***** PAGE EXCERPT *****
Hello everyone,
i want to do a cross-validation with 10-folds on regression task ,
so i need to do a thing like stratifiedKFolds in classification .
I want to split my data wich contains 262 subjects into two part (train_index and test_index) , so to have the same distribution(uniform) in train and test (like stratifiedKFolds), I want to do this 100 times , each one contains 10 folds. and take the best one.(that have the best uniform distribution).
X of shape(170000,262)
Y of shape(262,1) ((y in [-3,8]))
Can you help me to do this , please and thank you very much?
Hello,
Stratifying helps having balanced classification problem (with classes proportion in each fold that are in line with the complete dataset) but usually every regression target is equivalent a priori so you can’t stratify it unless you build some custom categories or you have additional information on your subjects.
So you can simply use either Kfold or Shufflesplit that will split your dataset in train and test randomly as many times as you need.
- Use a bootstrap to quantify the 10, 20, … 90% quantiles for the outcome/response
- Use the quantile intervals to create your strata (10 strata).
- Now use this to create stratifiedKfolds
- Repeat for each cross-validation repetition. (ideally 5-fold or 10-fold CV should be repeated ~ 100 times).
Important to do Step 1 as a samples size of around 250 is probably not estimate perfectly accurate quantiles.
Thank you very much ,
how can i do this in python please, im a beginner with python please ?
and thank you very very much
@mnarayan
Use scikit-learn.model_selection module (just take a look at their doc, it’s easy to use).
Best,
Bertrand
*****
WORK TO DO: Quote the passage of the thread on cross-validation for regression word for word, starting at "- Now use this" and ending at "python please ?".
***** GIVEN INFORMATION *****
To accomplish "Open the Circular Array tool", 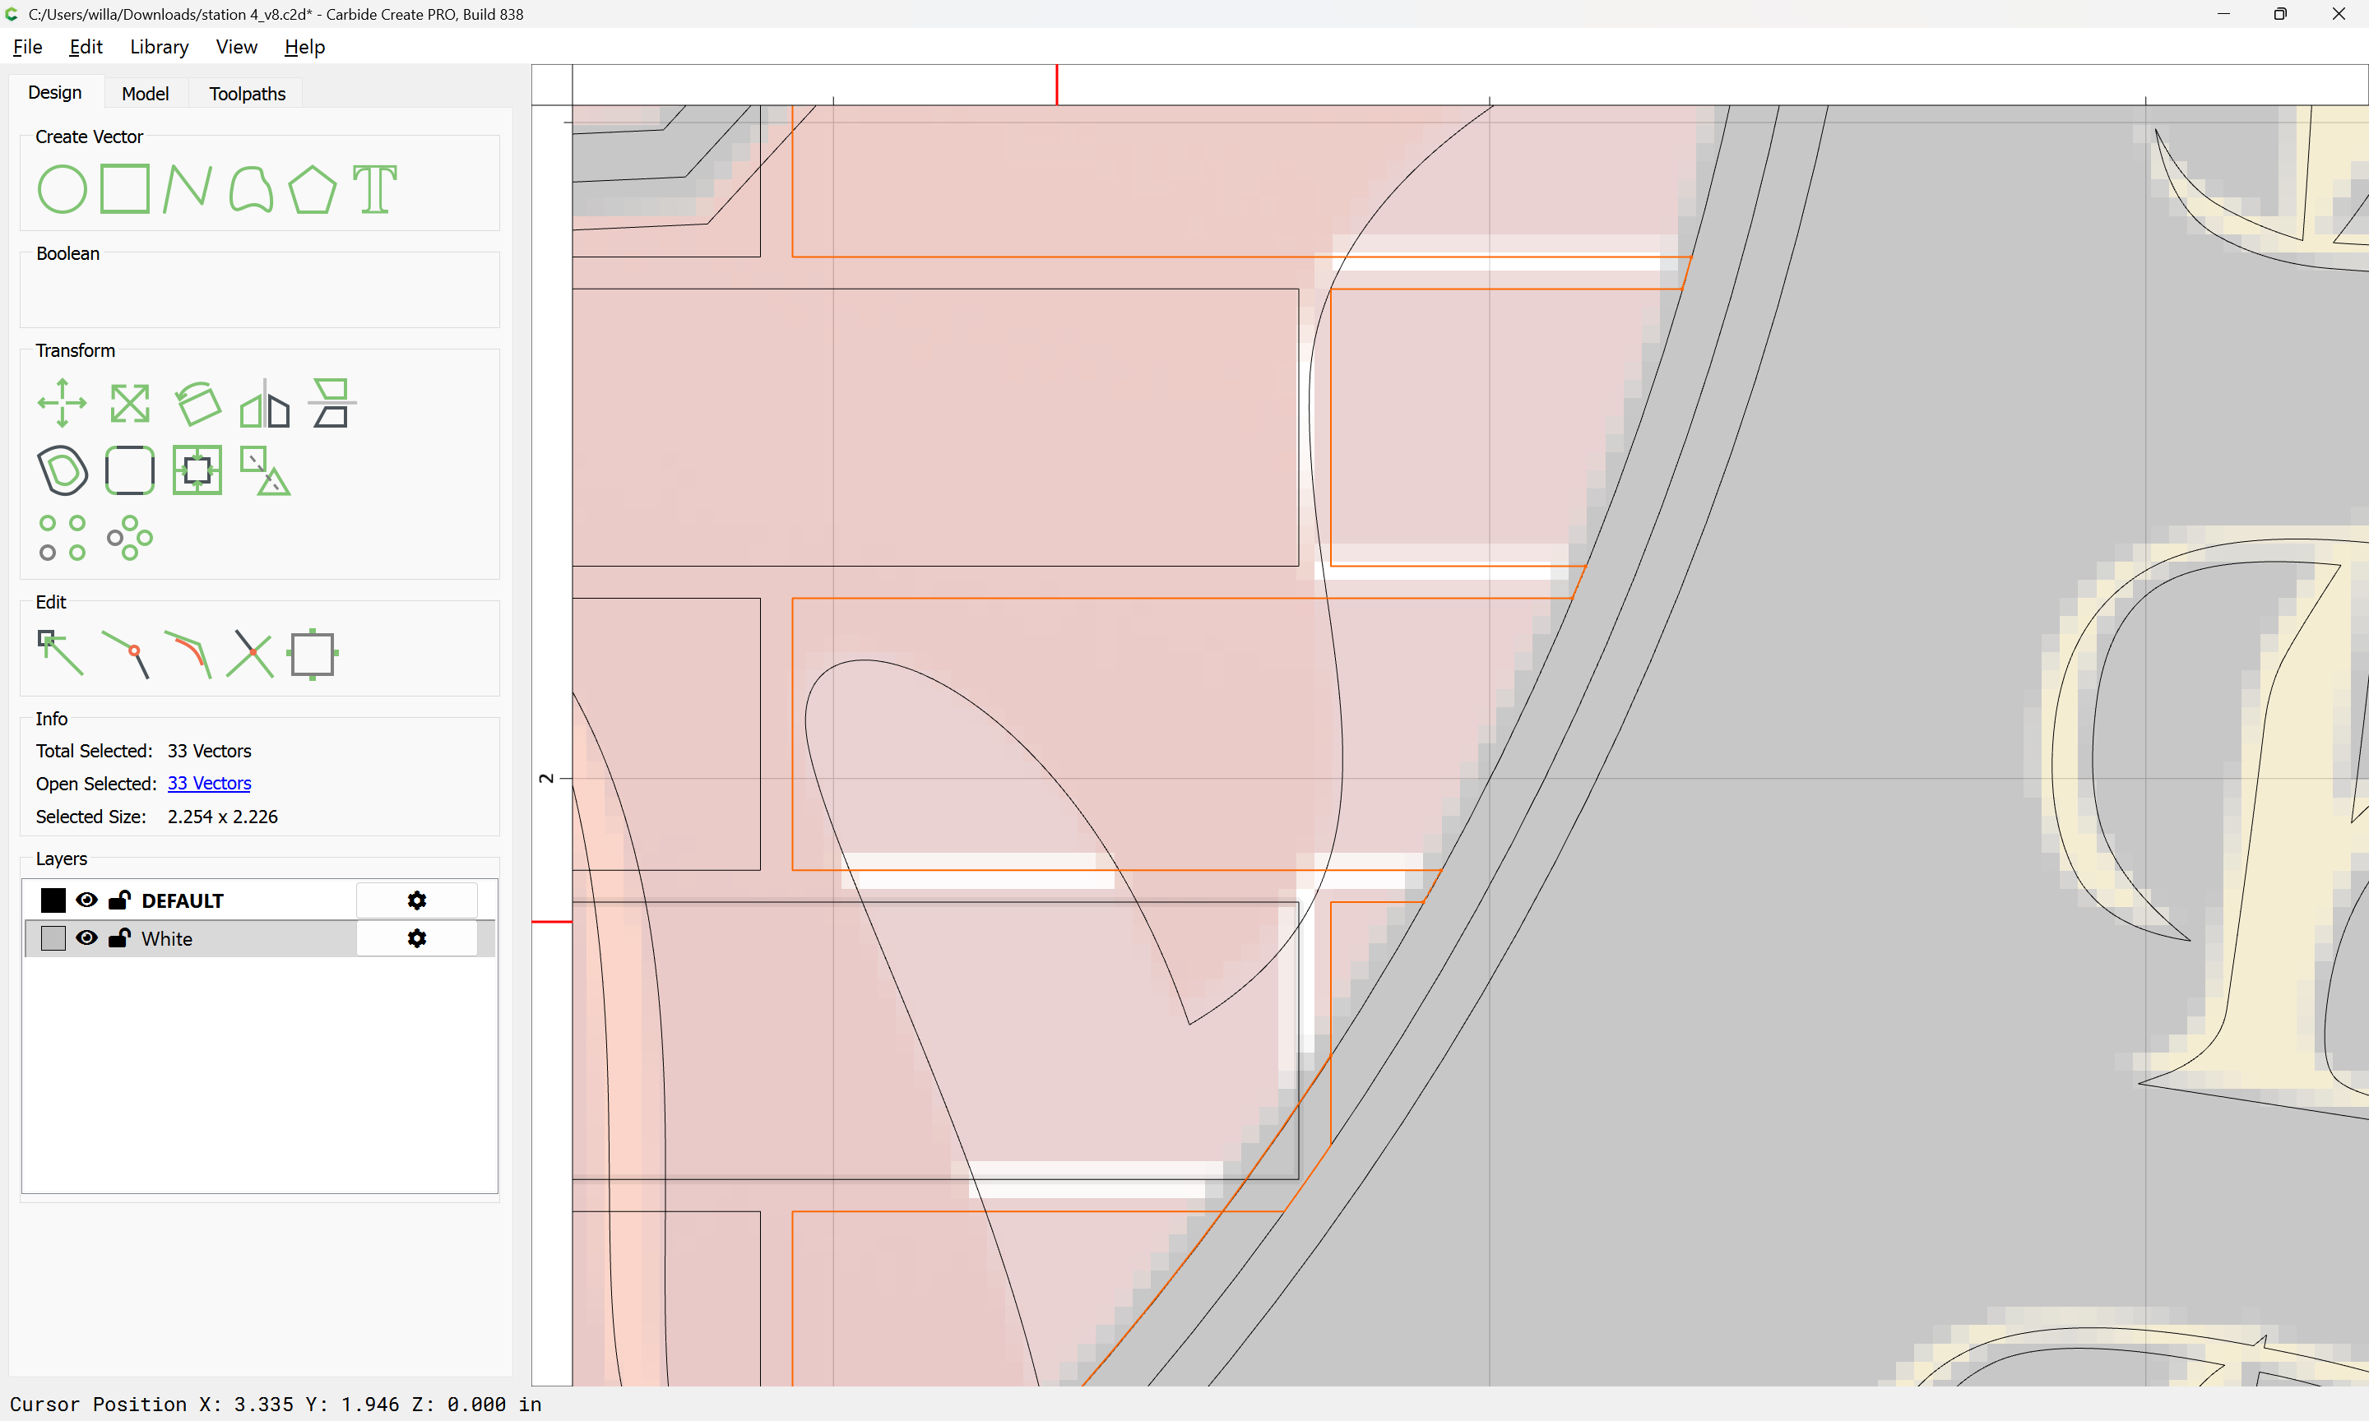I will click(x=129, y=538).
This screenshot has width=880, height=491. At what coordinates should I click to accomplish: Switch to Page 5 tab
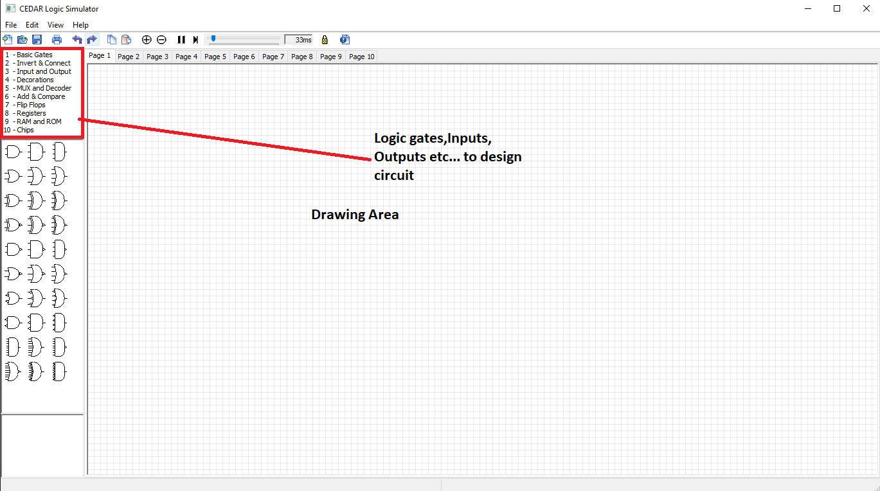coord(215,56)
*****
THE COMPLETED TASK:
- Now use this to create stratifiedKfolds
- Repeat for each cross-validation repetition. (ideally 5-fold or 10-fold CV should be repeated ~ 100 times).
Important to do Step 1 as a samples size of around 250 is probably not estimate perfectly accurate quantiles.
Thank you very much ,
how can i do this in python please, im a beginner with python please ?